En 2003, el gobierno del entonces presidente Eduardo Duhalde reconoció ante la CIDH la ilegalidad del comportamiento del Estado en la detención y posterior muerte de Walter. Así y todo, la CIDH dictó sentencia en septiembre de ese año y ordenó que la investigación debía seguir, que el Estado debía garantizar que no se repitieran hechos de esa naturaleza y que la familia debía ser indemnizada.
Según Verdú, el Estado sigue sin cumplir su condena, lo que mantiene escandalizado al organismo internacional. “El procedimiento se llama ahora ‘entrega del menor’ y en realidad está prohibido, aunque en la práctica funciona igual que el Memo 40”, señala.

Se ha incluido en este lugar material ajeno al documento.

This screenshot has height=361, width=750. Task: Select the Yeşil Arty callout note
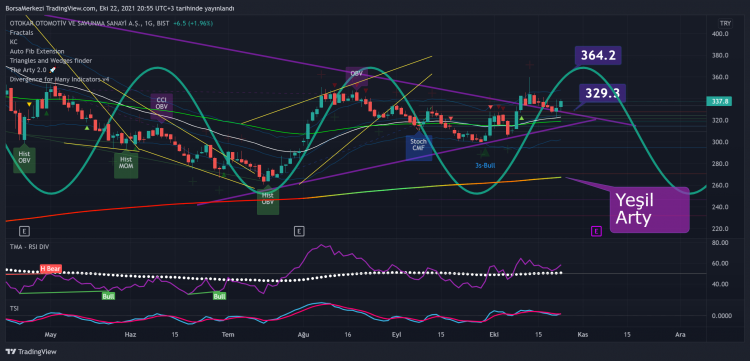pyautogui.click(x=649, y=209)
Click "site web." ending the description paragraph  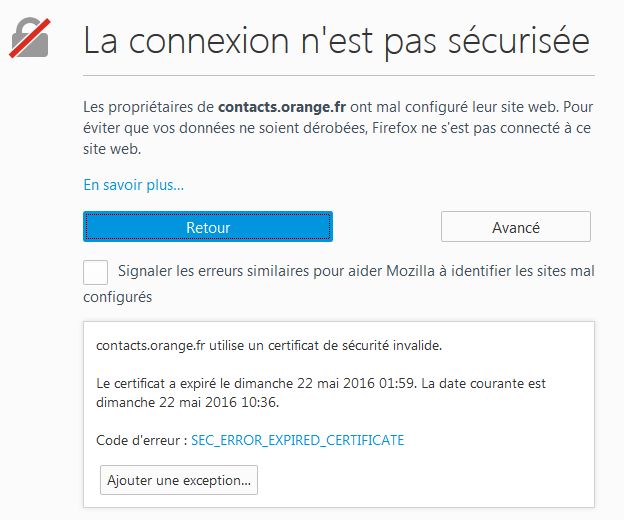click(112, 149)
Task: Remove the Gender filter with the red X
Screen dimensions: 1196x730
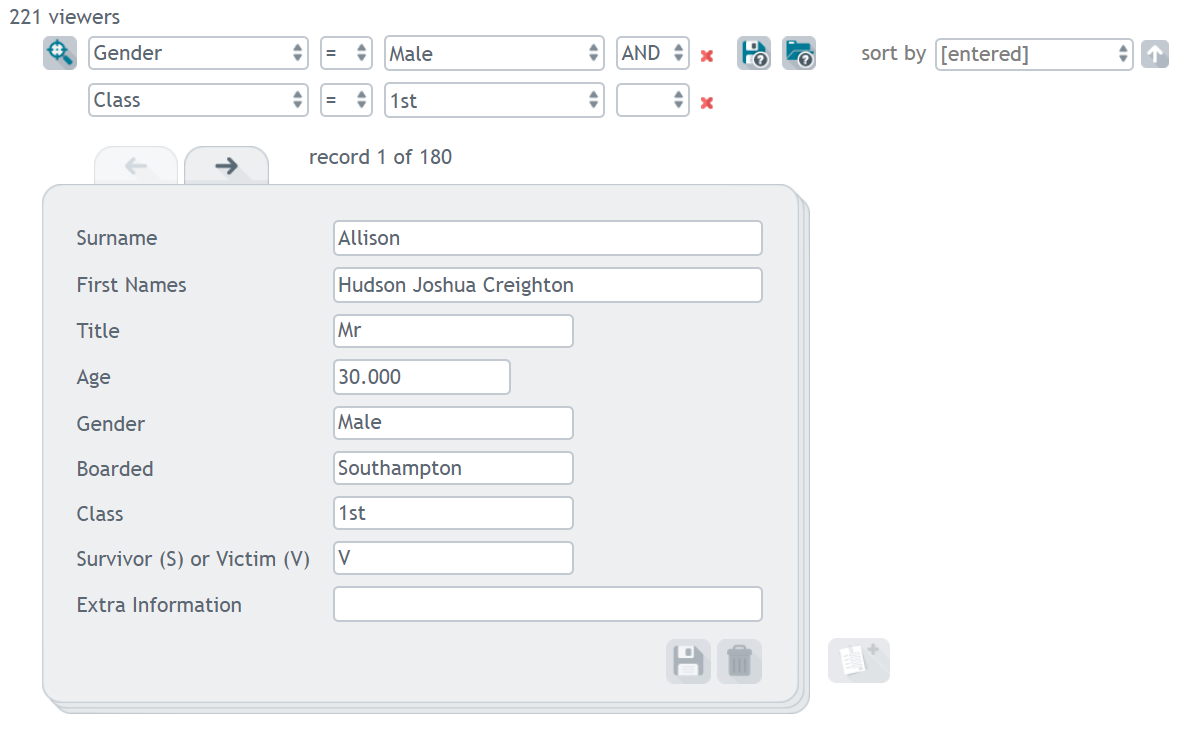Action: (x=707, y=56)
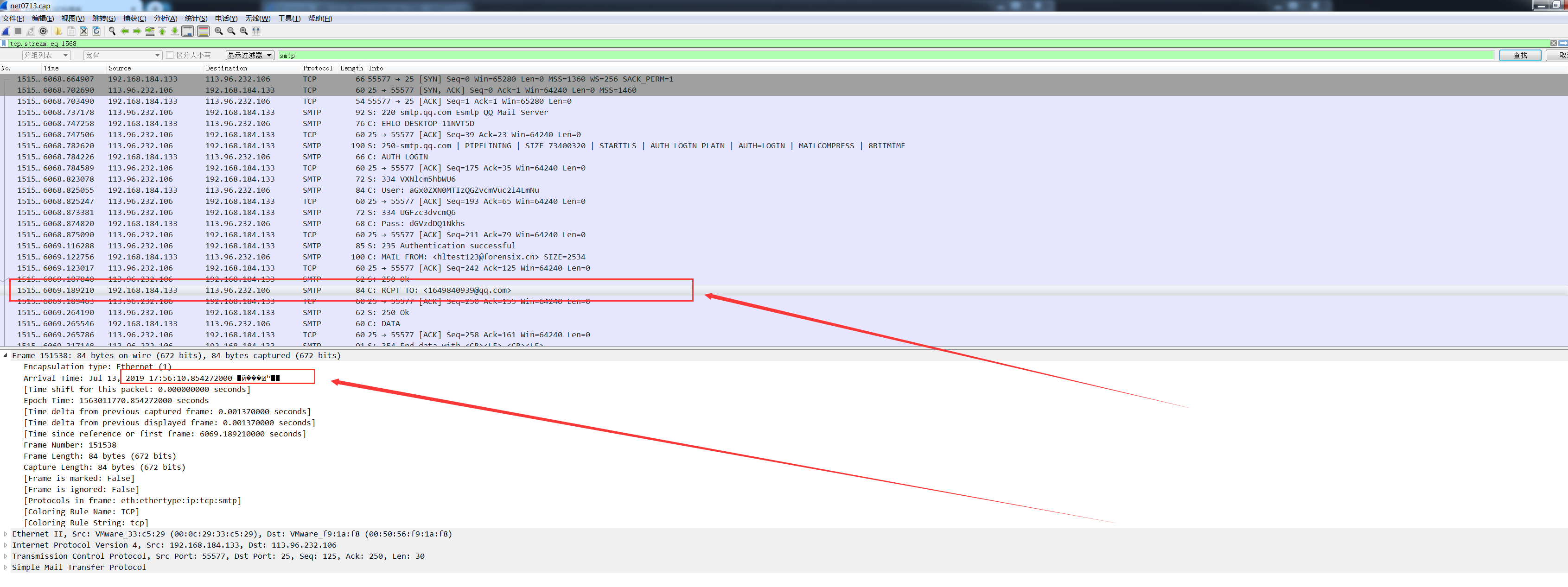This screenshot has height=587, width=1568.
Task: Toggle packet colorize rules icon
Action: pyautogui.click(x=204, y=31)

“Pero los sucesivos gobiernos no han hecho nada porque simplemente no pueden hacerlo. Cumplir la condena en el caso Bulacio –concluye– los privaría de sus más esenciales herramientas represivas, porque lo que verdaderamente se discute en esta causa es el sistema de facultades policiales para detener personas arbitrariamente”.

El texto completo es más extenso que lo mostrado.